- Genre: Drama
- Written by: James G. Hirsch
- Directed by: Karen Arthur
- Starring: Richard Crenna George Dzundza Meredith Baxter Pat Hingle Frances Lee McCain Cotter Smith Joanna Kerns
- Music by: Peter Bernstein
- Country of origin: United States
- Original language: English

Production
- Executive producers: James S. Henerson James G. Hirsch
- Producer: Robert Papazian
- Cinematography: Tom Neuwirth
- Editors: Maurie Beck Millie Moore
- Running time: 100 minutes
- Production company: Robert Papazian Productions

Original release
- Network: ABC
- Release: May 27, 1985

= The Rape of Richard Beck =

1985 American TV film

The Rape of Richard Beck (also known as Deadly Justice) is a 1985 American television film. It was written by James G. Hirsch and directed by Karen Arthur, and stars Richard Crenna, Pat Hingle, Frances Lee McCain, and Joanna Kerns. Jason Bernard, Meredith Baxter, George Dzundza, and Troy Evans appear in supporting roles. The film premiered on ABC on May 27, 1985. For his performance, Crenna won a Primetime Emmy Award for Outstanding Lead Actor - Miniseries or a Movie.

==Plot==
Based in Seattle, Richard Beck is a veteran police detective who has little sympathy for sex crime victims, believing that they are "asking for it". When he lets an accused rapist go free in exchange for information on a murder suspect, he is punished by being assigned to the Sex Crimes unit, where he must work alongside counselor Barbara McKee. Beck continues to disregard the seriousness of the job until he is raped by two male suspects, after which he starts to question his own attitudes about violence, women, and masculinity.

==Cast==
- Richard Crenna as Richard Beck
- George Dzundza as Blastig
- Meredith Baxter as Barbara McKee
- Pat Hingle as Chappy Beck
- Frances Lee McCain as Caroline Beck
- Cotter Smith as Lt.

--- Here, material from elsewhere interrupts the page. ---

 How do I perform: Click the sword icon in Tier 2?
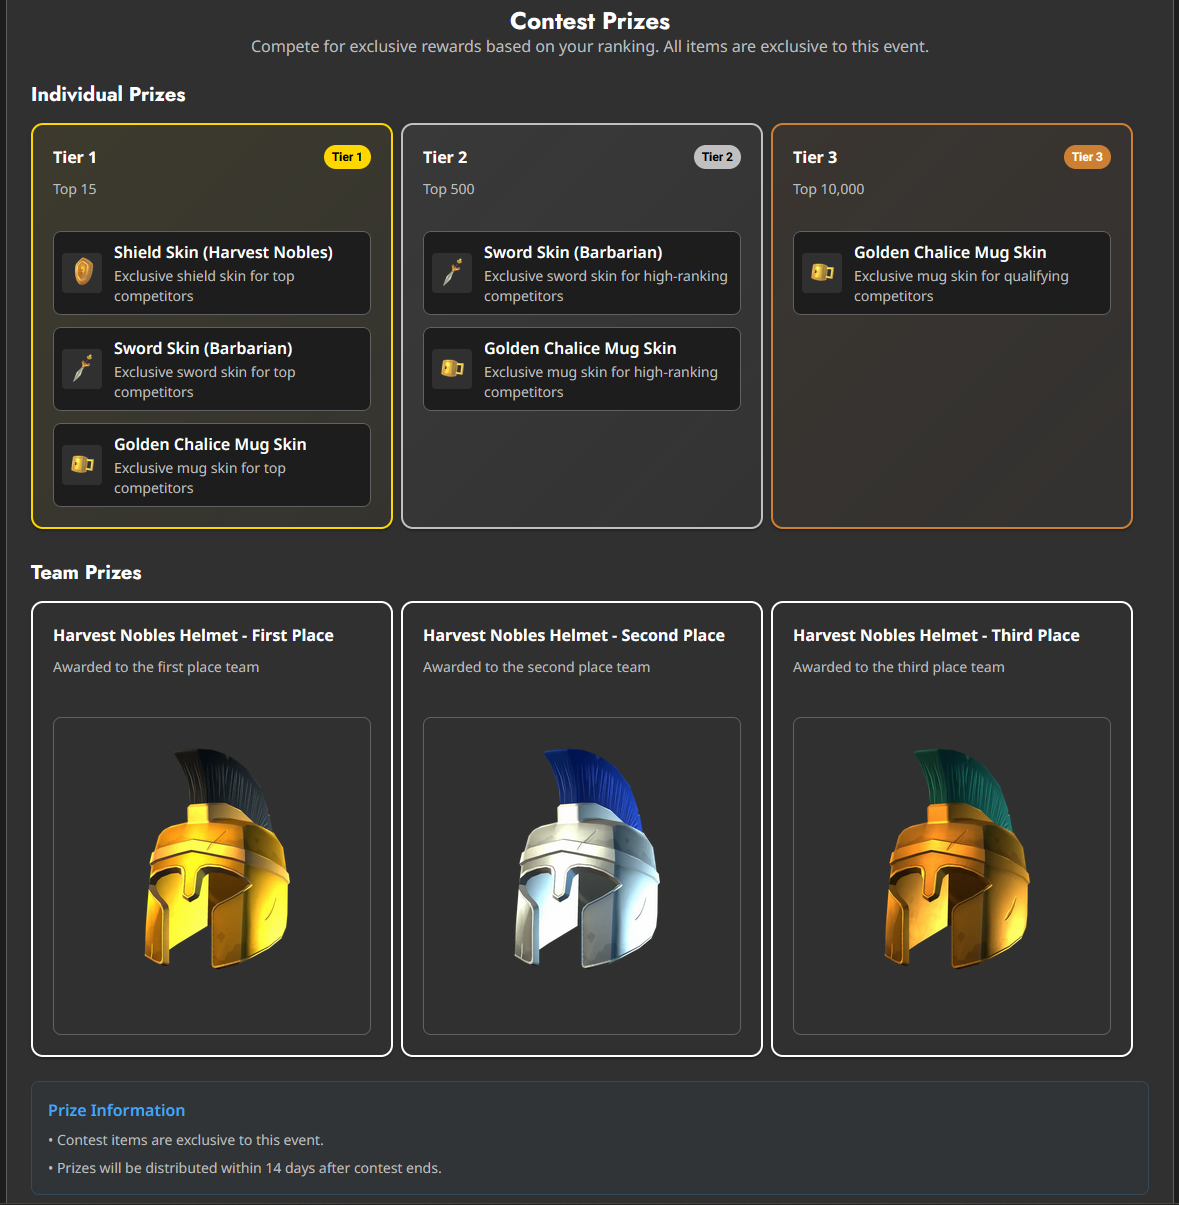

Hugo
- Joanna Kerns as Anita Parrish
- Mark Dickison as Eric Gibbs
- Jason Bernard as Sgt. Wally Rydell
- Nicholas Worth as Ray
- M. C. Gainey as Sonny
- Stanley Kamel as Dr. Greenberg

==Awards and nominations==
Richard Crenna won a Primetime Emmy Award for Outstanding Lead Actor in a Limited Series or a Special. Crenna's performance was also nominated for a Golden Globe Award for Best Performance by an Actor in a Mini-Series or Motion Picture Made for TV. The film won an Eddie Award for Best Edited Television Special for Millie Moore and Maurie Beck.